-------- Provided material
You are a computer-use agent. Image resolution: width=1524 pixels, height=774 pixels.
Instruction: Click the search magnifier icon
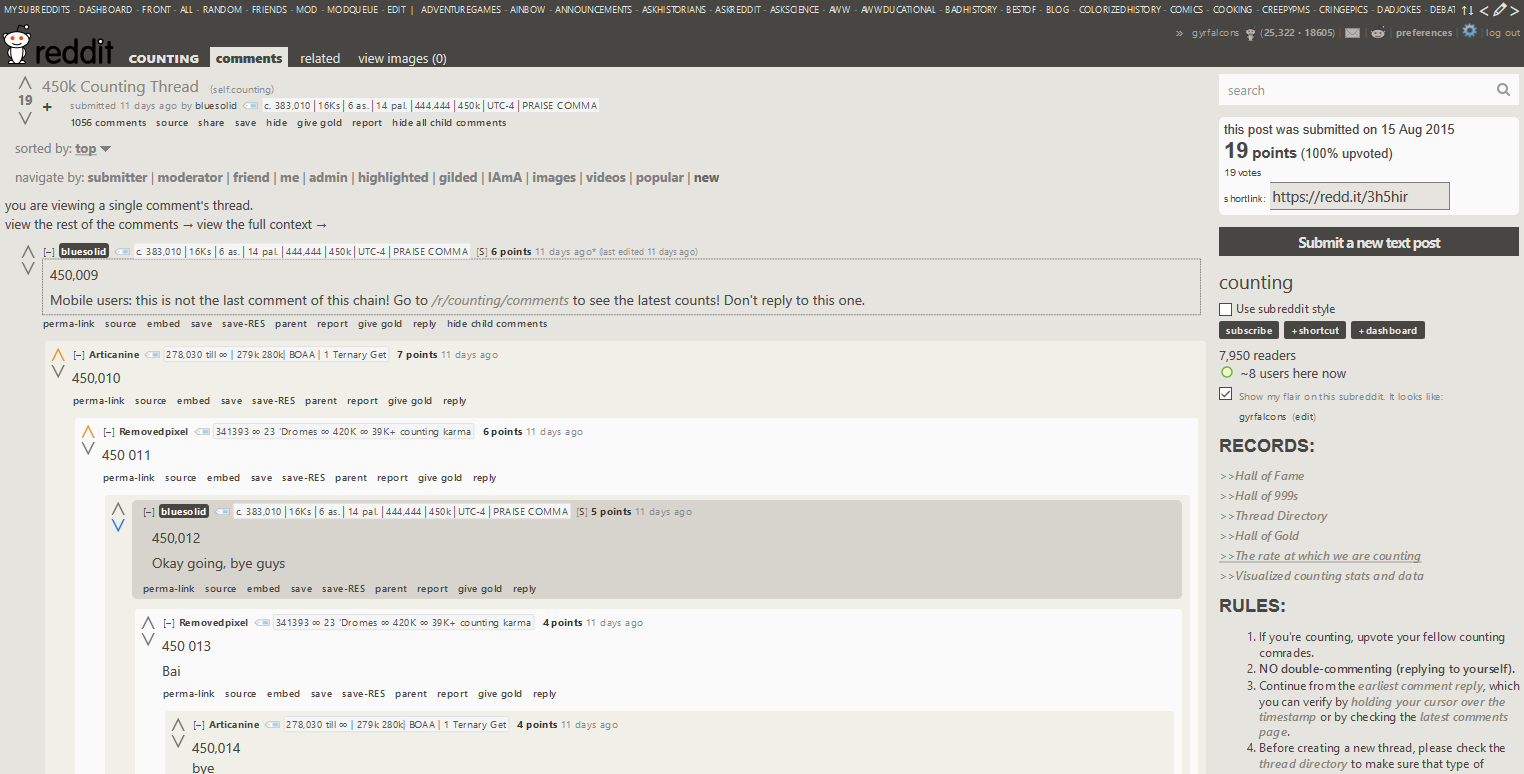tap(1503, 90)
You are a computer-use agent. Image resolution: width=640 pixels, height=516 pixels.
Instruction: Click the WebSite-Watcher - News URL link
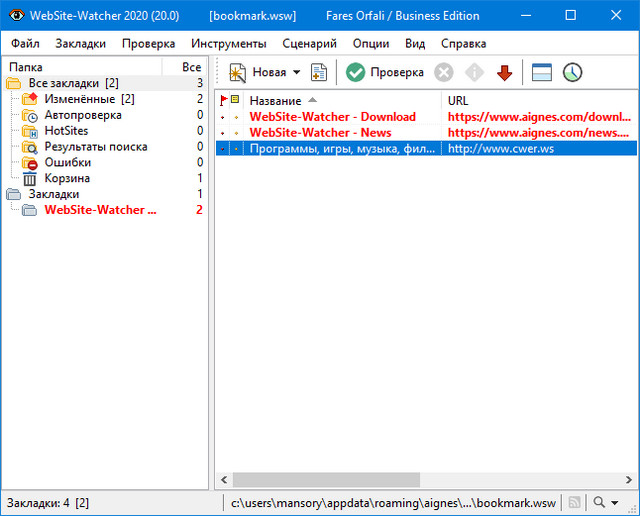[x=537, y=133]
----------------
== Task brief ==
Every line above goes into your copy exactly; no images go in.

== Problem solution ==
You are a computer-use agent. Image resolution: width=1524 pixels, height=774 pixels.
Instruction: Click the search magnifier icon
tap(1503, 90)
You are a computer-use agent. Image resolution: width=640 pixels, height=516 pixels.
Instruction: Click the WebSite-Watcher - News URL link
[x=537, y=133]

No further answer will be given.